I suggest we understand Whitehead’s Kantian inversion as a process of creaturing data, since it draws attention to the ways in which data are always felt and experienced by and as creatures, which through feeling further give rise to distinct forms of data. A process of transforming the datum into felt experience is a process of creaturing data because what issues through this process are subject-superjects involved in processes of being and becoming creatures. Perhaps in the most concisely stated version of this insight, Whitehead writes, “An actual entity is an act of experience.”35 Feeling the datum is a process of transforming the datum into experience, which concresces as an actual entity or creature. Creaturing is then the description of this process of feeling the datum, where creatures are the actual entities formed through creaturing the datum.
If we consider the “data” that digital sensors generate, then these devices might be understood less as technologies for gathering data and more as technologies for processing, transforming, and creaturing data—as a felt form of the datum. While it may be easy enough to query the assertion that more data and more democratically gathered data might lead to action and engagement, an approach to creaturing data suggests that it might be relevant to attend to the ways in which data are taken up, felt, experienced, taken into account, gain relevance, and attain “power” as the process whereby particular perceptions or modes of prehension involve or prevail over others.36
Practices of processing environmental data are the routes whereby data achieve “subjective satisfaction” and become relevant to the persistence and further formation of that data. Furthermore, subjects that process and transform environmental data are human and more-than-human creatures. This is to say that subjects include a vast array of entities, from pavements to trees to sensors—that form and are formed by creative processes of taking up and transforming data. Environmental data are not simply gathered from environments, as though this process only requires that human subjects discover objective universal data to be communicated. Instead, subjects constitutively enable the becoming and being (which is to say, settlement and endurance) of particular forms of data through the ways in which they experience the datum. The creatures that concresce draw from and express worlds in which those data have relevance. The formation of environments as monitor-able then comprises a key part of how data and facts take hold, since environments are co-created along with the processes of subjects parsing and creaturing data.

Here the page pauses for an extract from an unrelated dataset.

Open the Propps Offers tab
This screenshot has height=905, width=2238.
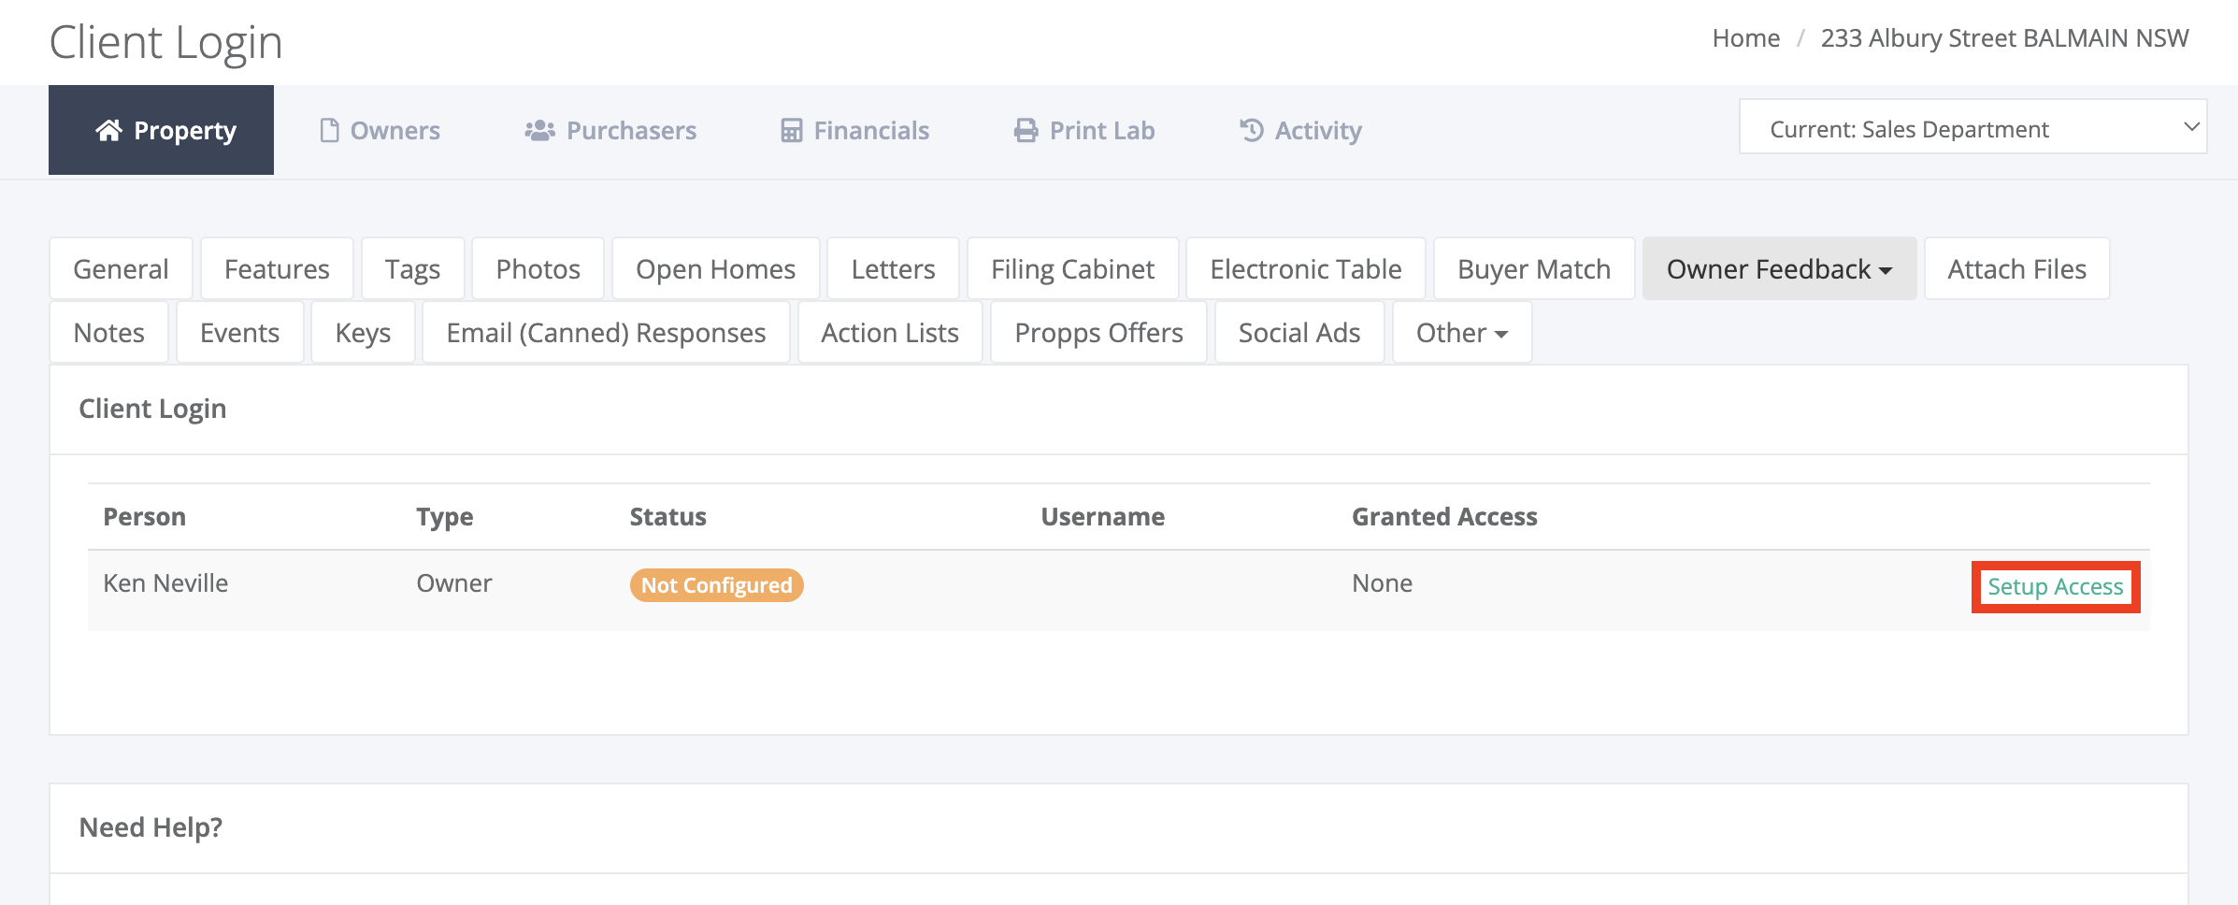(x=1098, y=333)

Creaturing Data II: Dogs, Pigeons, and Eggs
Sensing technologies are then entangled with and mobilize new environmental monitoring practices and new ways of gathering data. The modes of engagement and spaces through which data are gathered, analyzed, and communicated are central to the emergence of these environmental modes of practice. Citizen-sensing projects are frequently described as data campaigns or as identifying an issue about which more data may be needed in order to effect policy changes. As numerous studies of science and technology have noted, however, data are always embedded within political practices, structures, and institutions that in-form everything from how data are delineated and collected to how they are joined up, communicated, and acted upon.37
Figure 6.3. Feral Robotic Dogs website. A project for autonomous dog-robots to sense pollution in environments, developed by Natalie Jeremijenko et al. Screen capture.

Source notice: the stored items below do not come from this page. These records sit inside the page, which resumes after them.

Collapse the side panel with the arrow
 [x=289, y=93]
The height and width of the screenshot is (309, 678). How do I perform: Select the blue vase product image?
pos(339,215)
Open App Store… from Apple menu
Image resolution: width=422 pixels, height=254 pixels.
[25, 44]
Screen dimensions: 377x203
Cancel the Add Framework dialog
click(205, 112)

For the remainder of this chapter, I focus on these aspects of environmental data as forming creatures of data. By looking specifically at three projects that engage with computational modes of sensing environments, I consider the relations, practices, and political possibilities that concresce to form these distinct creatures of environmental data. Feral Robotic Dogs, Pigeon Blog, and Air Quality Egg are citizen-sensing projects that largely focus on doing science and environmental monitoring differently through the actors, arrangements, tools and spaces where monitoring is undertaken. At the same time, in pollution-monitoring projects, the gathering of sense data is often closely tied to a/effecting political action and environmental change by addressing how data are generated, collected, and acted upon—as well as creatured through processes of subject-superjects feeling the datum.
Dogs
One of the earliest creative-practice projects to engage with environmental sensing, Feral Robotic Dogs was originally developed by Natalie Jeremijenko in 2002 through the Bureau of Inverse Technology (or BIT) and developed in additional versions and deployments through 2006. The project adapted existing Sony Aibo toy dogs by “upgrading” them with all-terrain bodies and environmental-sensing brains and noses. Ready-made robotic toy dogs with preprogrammed tasks were identified as having more interesting potential uses: these were creatures “awaiting further instructions.” The first generation “gamma dog” was proposed to store and transmit environmental data from “any radioactive source” that exceeds EPA thresholds, where the deployment of these dogs in multiples would “provide informational spectacle and conclusive on-data convergence in a given local area.”38 In their development, the semiautonomous gadgets were rerouted to “sniffer” dog mode and fitted with environmental sensors capable of detecting environmental pollutants including volatile organic compounds (VOCs), CO, and methane (CH4), while providing general indications of air quality.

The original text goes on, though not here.